For Kurt Englund, newly appointed hotel manager of the Four Seasons Hotel Toronto, it’s a philosophy he’s never lost sight of in his 15 years with the company. “If there’s an issue with a guest, our goal is to solve the problem while they are still in-house,” says the 46-year-old native of Tacoma, Wash. “We ask staff to report concerns, even the smallest ones, so they can be addressed. Feedback is encouraged,” Englund adds, “whether it’s positive or negative.”

It’s all about pleasing customers. “We set ourselves apart from competitors by providing friendly and intuitive service that’s always consistent.” Recently, the hotel introduced a new online survey guests receive after their stay is over. “The response rate is approximately five times that of a traditional comment card,” says Englund. “We’re very excited about it as it provides us with positive feedback on our staff, as well as constructive comments to improve service.”

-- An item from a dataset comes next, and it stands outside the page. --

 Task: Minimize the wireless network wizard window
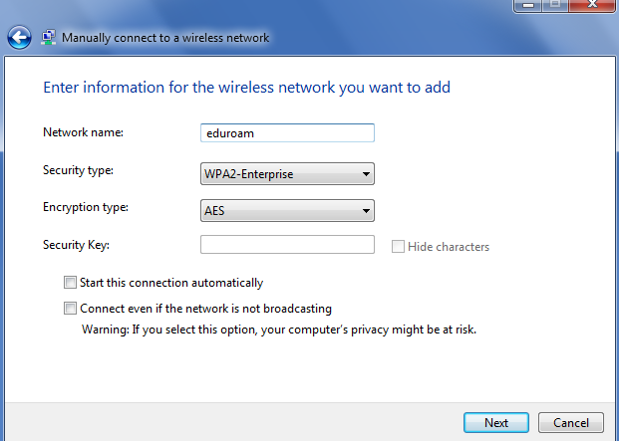pos(528,5)
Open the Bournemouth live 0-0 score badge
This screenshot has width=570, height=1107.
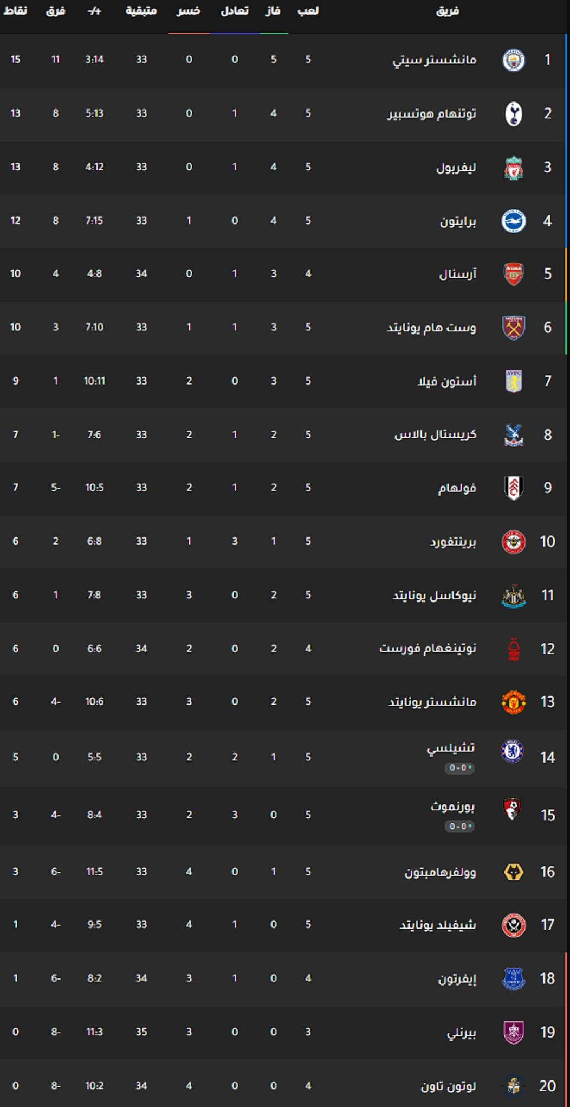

New to Toronto, Englund previously worked in Chicago, L.A., at resort properties in Costa Rica and most recently Whistler. “A city property like Toronto has a different feel,” he says. “The majority of our clients are business travellers, and our large social catering operation provides an interesting dynamic and high level of energy.”   

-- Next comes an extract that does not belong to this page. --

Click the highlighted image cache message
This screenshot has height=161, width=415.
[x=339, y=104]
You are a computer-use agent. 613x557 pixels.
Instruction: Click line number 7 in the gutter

Running Four Seasons’ 380-room flagship property is a far cry from Englund’s original plan to become an accountant. Midway through college at Washington State University, Englund switched majors to Hotel and Restaurant Management, eventually landing at the front desk of the Hyatt Seattle International Airport.

“I really enjoyed the ever-changing environment that an airport hotel provided,” says the single hotelier. “You had to be ready for the unexpected — which never got boring. Cancelled flights and bad weather were major influencers and could turn a quiet night into a sell-out.” In addition to learning to think on his feet, Englund learned the value of networking. “I would frequently make contact with the airline ticket counters to drum up even more business for the hotel.”

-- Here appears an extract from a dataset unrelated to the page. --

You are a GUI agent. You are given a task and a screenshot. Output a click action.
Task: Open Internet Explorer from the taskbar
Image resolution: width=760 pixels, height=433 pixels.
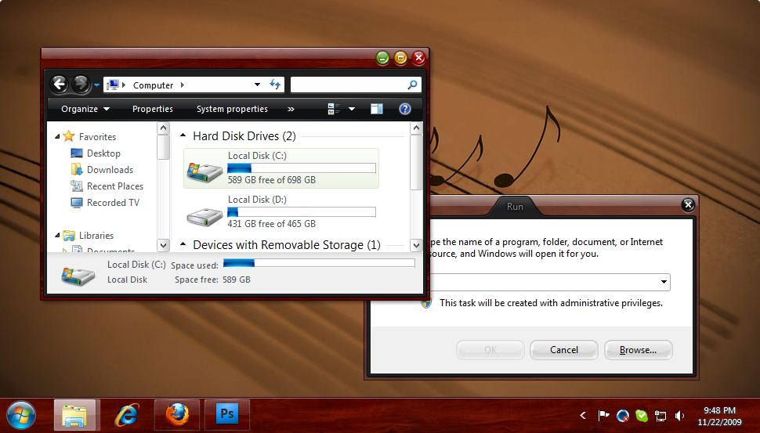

These days with 500 staff to oversee, a continual upgrading of the hotel’s rooms and a new Toronto hotel to plan for, Englund is enjoying the city’s fast pace. “Finding the right balance between doing administrative work and spending enough time on the floor with staff and guests can be difficult,” he says. But his analytical style and sense of humour keep him focused.

Being fit also gives him energy during long days, he says. “I love to run. A long run can be very therapeutic. I’m able to shut out the rest of the world and go into a zone that’s almost meditative.”